• _SOURCE PASSAGE_:
In each of the above structures, the two-dimensional cross-sectional view is a vector image. The vector image is composed of formulae, straight lines, and curves (using points fixed on a grid), and thus can be infinitely enlarged (or shrunk) without a decrease in the definition. The image quality of the vector image is not degraded even when the size of the vector image is changed, which means the vector image has high editability. In the vector image, colors and textures in regions are separately hatched, or hatched textures are added to the regions, whereby the regions can be distinguished and identified.

Design data prepared by a designer of an engineering product with a fine layout can be used for creating a drawing for a patent application, which enables the drawing for a patent application to reflect an actual dimension. Thus, a patent application can be prepared efficiently.

BRIEF DESCRIPTION OF THE DRAWINGS

FIG. 1 is an exemplified flow chart showing an information processing method.

FIG. 2 is an exemplified flow chart showing an information processing method.

FIG. 3 is a diagram showing information input to an information processing system.

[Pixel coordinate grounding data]
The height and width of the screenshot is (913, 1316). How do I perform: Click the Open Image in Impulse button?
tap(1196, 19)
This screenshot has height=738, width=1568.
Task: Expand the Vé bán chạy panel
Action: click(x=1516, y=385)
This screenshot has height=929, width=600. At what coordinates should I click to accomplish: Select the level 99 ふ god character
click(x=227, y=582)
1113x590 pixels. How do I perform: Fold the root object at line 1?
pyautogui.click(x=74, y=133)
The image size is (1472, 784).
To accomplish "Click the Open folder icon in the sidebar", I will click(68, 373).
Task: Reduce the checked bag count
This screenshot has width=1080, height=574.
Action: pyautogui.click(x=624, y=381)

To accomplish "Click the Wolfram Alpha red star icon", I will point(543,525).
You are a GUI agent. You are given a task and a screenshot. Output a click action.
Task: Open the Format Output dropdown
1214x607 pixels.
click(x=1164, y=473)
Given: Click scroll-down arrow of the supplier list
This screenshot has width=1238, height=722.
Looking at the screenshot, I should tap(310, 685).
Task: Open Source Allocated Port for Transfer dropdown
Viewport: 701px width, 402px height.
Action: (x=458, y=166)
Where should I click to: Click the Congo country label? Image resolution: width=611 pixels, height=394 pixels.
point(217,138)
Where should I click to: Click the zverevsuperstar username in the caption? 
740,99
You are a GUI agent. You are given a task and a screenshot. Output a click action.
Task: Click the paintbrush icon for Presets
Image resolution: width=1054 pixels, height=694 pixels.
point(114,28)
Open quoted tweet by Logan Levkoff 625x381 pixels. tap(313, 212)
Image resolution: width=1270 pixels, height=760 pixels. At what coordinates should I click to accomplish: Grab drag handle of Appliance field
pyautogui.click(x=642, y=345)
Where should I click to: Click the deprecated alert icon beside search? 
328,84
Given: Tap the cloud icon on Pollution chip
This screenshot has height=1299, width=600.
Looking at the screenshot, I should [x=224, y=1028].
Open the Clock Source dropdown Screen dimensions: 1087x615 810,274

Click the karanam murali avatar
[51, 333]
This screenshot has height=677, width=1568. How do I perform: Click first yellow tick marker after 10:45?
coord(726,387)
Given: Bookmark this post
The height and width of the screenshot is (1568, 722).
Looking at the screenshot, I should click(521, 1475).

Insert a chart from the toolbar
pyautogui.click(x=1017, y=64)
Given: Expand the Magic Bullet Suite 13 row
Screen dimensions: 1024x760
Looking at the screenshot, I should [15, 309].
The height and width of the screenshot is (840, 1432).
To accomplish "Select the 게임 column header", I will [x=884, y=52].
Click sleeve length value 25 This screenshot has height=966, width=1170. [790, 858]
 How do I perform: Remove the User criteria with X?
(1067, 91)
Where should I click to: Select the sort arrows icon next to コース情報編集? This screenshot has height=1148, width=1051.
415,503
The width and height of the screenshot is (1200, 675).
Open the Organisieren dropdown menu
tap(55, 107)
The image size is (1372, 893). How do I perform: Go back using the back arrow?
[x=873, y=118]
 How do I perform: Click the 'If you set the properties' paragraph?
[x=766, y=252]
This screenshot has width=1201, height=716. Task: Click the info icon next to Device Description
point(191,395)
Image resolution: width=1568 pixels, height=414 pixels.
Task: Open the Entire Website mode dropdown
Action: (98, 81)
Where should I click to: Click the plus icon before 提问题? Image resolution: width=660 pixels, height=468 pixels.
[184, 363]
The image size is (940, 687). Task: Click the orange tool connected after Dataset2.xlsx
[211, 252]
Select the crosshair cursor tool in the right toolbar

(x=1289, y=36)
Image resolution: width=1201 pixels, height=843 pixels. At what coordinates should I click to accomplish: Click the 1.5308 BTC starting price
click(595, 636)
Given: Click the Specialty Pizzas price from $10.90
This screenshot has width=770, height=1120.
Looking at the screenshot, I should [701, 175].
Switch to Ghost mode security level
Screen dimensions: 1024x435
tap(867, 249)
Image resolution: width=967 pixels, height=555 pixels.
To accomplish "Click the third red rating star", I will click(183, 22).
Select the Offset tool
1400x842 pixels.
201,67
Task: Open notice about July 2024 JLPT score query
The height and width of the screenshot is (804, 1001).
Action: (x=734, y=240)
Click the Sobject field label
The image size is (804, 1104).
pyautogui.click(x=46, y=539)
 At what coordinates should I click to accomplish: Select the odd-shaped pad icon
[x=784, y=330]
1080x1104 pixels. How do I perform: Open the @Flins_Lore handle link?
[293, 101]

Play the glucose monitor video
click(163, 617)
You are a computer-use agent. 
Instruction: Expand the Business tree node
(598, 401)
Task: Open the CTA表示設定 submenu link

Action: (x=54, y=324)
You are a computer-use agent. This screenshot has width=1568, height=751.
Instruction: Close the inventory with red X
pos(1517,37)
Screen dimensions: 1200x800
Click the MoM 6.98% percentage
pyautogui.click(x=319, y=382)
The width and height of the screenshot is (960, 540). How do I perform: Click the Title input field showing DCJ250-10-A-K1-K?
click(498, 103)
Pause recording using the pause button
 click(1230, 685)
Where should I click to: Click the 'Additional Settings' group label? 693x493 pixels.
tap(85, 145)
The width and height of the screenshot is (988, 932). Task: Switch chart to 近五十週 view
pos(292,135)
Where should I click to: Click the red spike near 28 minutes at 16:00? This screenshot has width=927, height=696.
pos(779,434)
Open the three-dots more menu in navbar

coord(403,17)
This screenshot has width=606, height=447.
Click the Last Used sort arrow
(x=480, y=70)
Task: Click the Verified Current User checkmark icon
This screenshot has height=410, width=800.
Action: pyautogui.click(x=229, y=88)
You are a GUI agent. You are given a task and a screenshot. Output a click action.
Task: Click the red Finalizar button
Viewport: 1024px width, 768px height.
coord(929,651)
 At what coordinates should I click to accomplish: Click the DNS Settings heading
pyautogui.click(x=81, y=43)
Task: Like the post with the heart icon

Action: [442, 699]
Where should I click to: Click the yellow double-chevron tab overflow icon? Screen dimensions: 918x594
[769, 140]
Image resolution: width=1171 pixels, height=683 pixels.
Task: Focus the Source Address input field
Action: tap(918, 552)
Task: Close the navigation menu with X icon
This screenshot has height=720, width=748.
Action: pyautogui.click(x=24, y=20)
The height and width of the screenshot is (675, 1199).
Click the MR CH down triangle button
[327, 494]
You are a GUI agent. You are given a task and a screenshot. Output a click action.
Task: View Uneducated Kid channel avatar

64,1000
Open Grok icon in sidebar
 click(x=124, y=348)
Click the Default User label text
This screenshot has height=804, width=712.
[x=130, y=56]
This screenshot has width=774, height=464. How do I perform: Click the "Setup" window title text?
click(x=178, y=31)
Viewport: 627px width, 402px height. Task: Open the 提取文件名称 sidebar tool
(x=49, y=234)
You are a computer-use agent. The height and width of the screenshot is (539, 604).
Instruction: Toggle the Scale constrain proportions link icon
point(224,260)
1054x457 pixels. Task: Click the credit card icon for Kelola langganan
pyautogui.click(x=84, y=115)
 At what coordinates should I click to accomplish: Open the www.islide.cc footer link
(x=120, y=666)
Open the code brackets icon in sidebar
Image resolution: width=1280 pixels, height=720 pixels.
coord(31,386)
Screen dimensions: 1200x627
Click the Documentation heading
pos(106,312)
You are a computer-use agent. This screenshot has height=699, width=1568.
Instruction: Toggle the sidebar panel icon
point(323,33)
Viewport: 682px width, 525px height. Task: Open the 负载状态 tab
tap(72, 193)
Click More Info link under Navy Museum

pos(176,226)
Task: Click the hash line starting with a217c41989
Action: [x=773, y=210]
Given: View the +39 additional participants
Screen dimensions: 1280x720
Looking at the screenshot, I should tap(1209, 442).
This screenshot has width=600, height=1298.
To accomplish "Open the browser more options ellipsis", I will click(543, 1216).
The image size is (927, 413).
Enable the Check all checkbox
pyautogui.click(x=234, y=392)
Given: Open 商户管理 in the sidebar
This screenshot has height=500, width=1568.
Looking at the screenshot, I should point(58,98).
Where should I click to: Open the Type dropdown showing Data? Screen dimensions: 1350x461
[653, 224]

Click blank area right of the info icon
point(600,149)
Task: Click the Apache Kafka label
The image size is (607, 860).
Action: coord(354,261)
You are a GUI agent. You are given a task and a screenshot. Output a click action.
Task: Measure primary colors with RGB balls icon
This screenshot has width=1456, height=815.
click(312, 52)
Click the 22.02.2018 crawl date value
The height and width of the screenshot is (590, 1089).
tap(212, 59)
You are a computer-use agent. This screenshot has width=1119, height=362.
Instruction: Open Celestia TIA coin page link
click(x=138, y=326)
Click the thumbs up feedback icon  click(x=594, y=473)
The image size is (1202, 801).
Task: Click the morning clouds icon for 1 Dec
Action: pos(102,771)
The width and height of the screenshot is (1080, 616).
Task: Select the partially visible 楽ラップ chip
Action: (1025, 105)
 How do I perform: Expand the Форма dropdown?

• _YOUR ASSIGNMENT_: Copy out word for word everything in the vector image passage from "FIG. 2 is an" down to "information processing system.". None of the data is needed here.

• _SOLUTION TO THE PROBLEM_:
FIG. 2 is an exemplified flow chart showing an information processing method.

FIG. 3 is a diagram showing information input to an information processing system.